İnanılmaz ama halk sevdiği insanların dediğini yapıyor. Tüm kesimlere hitap edecek rol modellerle kampanyalar yapmak çok gerçekçi ve faydalı olur. Biz insanları ikna ederken ekonomik avantajlar üzerinden gidiyoruz. Maalesef bu coğrafyada insanlar yumurta kapıya dayanınca harekete geçiyorlar, artık kapılar zorlandığı için vakit geldi. Herkes bilen insanlara kulak kabartmış durumda. Mevcut sisteme hakim insanlar, telaşlanarak bilgili kişiler ne derse yapmaya hazır noktaya geldiler. Çünkü sadece para artık insanları kurtarmıyor. Biz AB projelerine ek olarak, kamu ve özel sektöre sürdürülebilirlik eğitimleri veriyoruz. Ufukları genişliyor ve bu ihale şartlarına yansıyor.
-İnsanın kendisine ve çevresine bakışı nasıl olmalı? Nasıl yaşamalı?
İnsanın uyku düzeninden beslenmesine, alışverişine kadar her unsur önce kendisine sonra çevresine saygı ve sevgi barındırmalı. Eko, Grekçe oikos, ev demektir. Ekoloji dediğimizde tüm evlerle yani beden evi, mesken evi ve gezegen evlerimizle uyumlu olmayı anlamalıyız. Neyi neden satın aldığımızı ve nasıl üretildiğini bilmeliyiz. Bütüncül bakışın yeniden doğduğu ve şart olduğu bir dünyada yaşıyoruz. Herkes kendi işini severek ve en iyi şekilde yapmalı, üretmeli ve mümkün olduğunca paylaşmalı.

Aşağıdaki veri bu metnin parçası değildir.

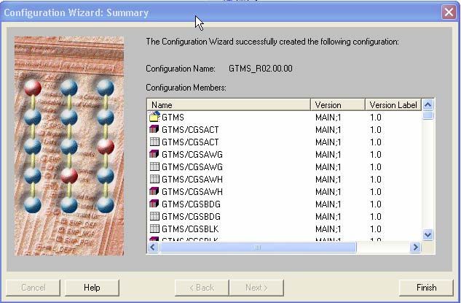Click the GTMS folder icon in the list

pyautogui.click(x=154, y=117)
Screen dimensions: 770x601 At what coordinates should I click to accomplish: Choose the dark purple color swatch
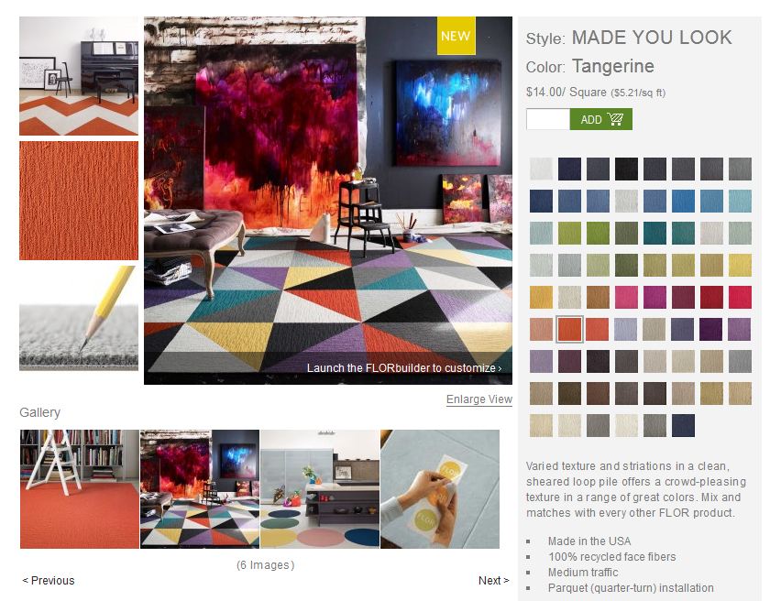click(x=711, y=329)
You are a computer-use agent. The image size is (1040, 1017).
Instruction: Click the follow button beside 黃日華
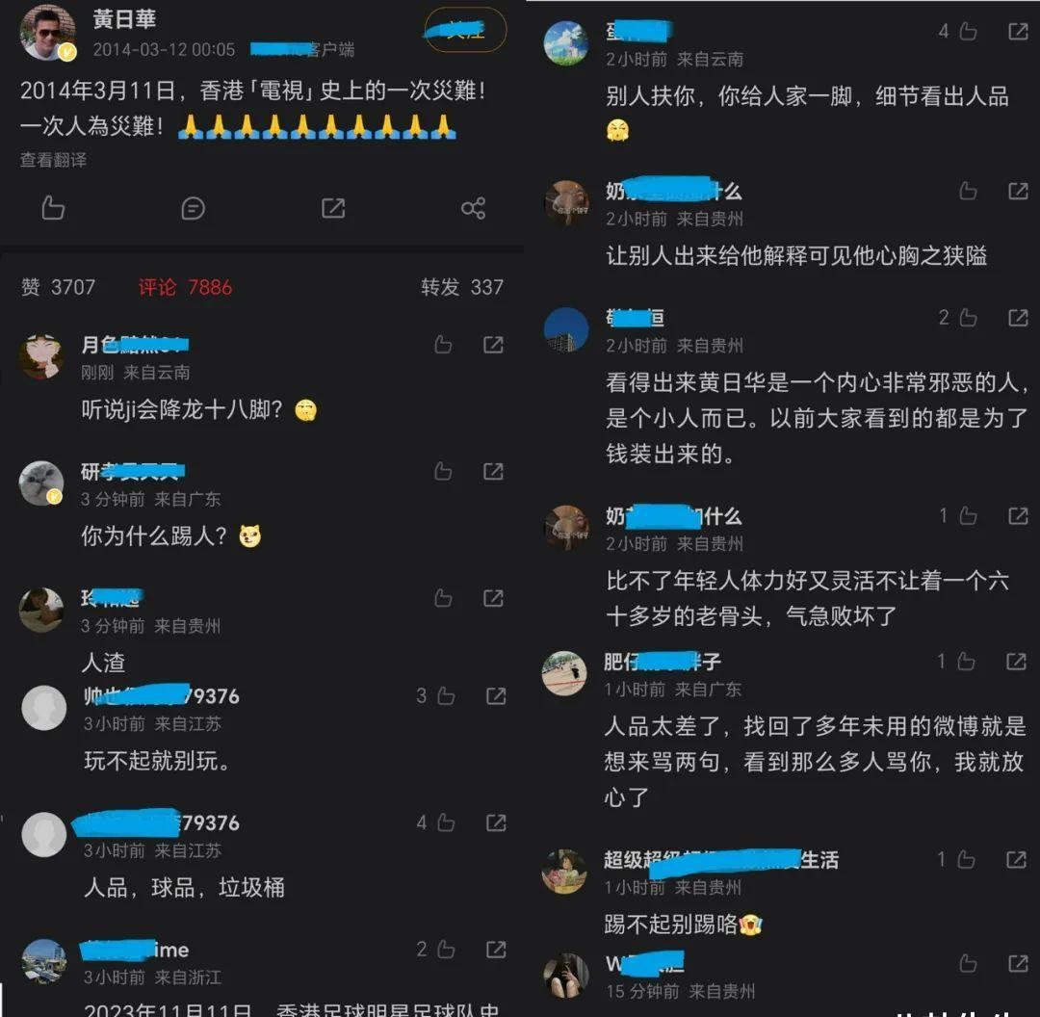[x=466, y=30]
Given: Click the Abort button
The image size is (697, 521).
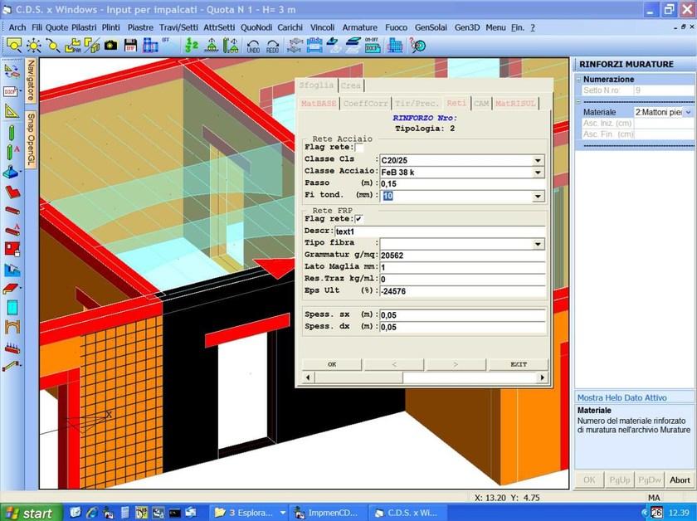Looking at the screenshot, I should pyautogui.click(x=680, y=480).
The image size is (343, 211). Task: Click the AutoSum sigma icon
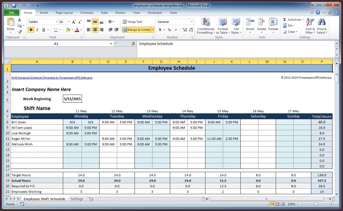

YEŞİL BİNALARIN SAĞLADIĞI DİĞER AVANTAJLAR
• Yapım aşamasında doğal çevre tahribatının en aza indirilmesi
• Atık malzemelerden dönüştürülerek üretilen yapı malzemelerinin kullanılması
• Hafriyat ile ortaya çıkan atık malzemenin değerlendirmeye alınması
• Yeşil çatı uygulaması ile yağmur sularının arındırılması
• Yağmur sularının kullanımı ile kanalizasyon sisteminin yükünü azaltma
• Az su tüketen bitki ve ağaçlar ile peyzaj yapılması
• Doğal ışıktan yararlanma
• Etkili yalıtım sistemleri ile enerji tasarrufunun sağlanması, ses ve ısı yalıtımının oluşturulması
• Karbondioksit salınımının azaltılması
• Az su tüketen armatürlerin kullanılması
• Binada tüketilen atık suyun arıtılması ve sulama amaçlı kullanılması
• Güneş enerjisi, rüzgar enerjisi gibi yenilenebilir enerji kaynaklarının kullanılması.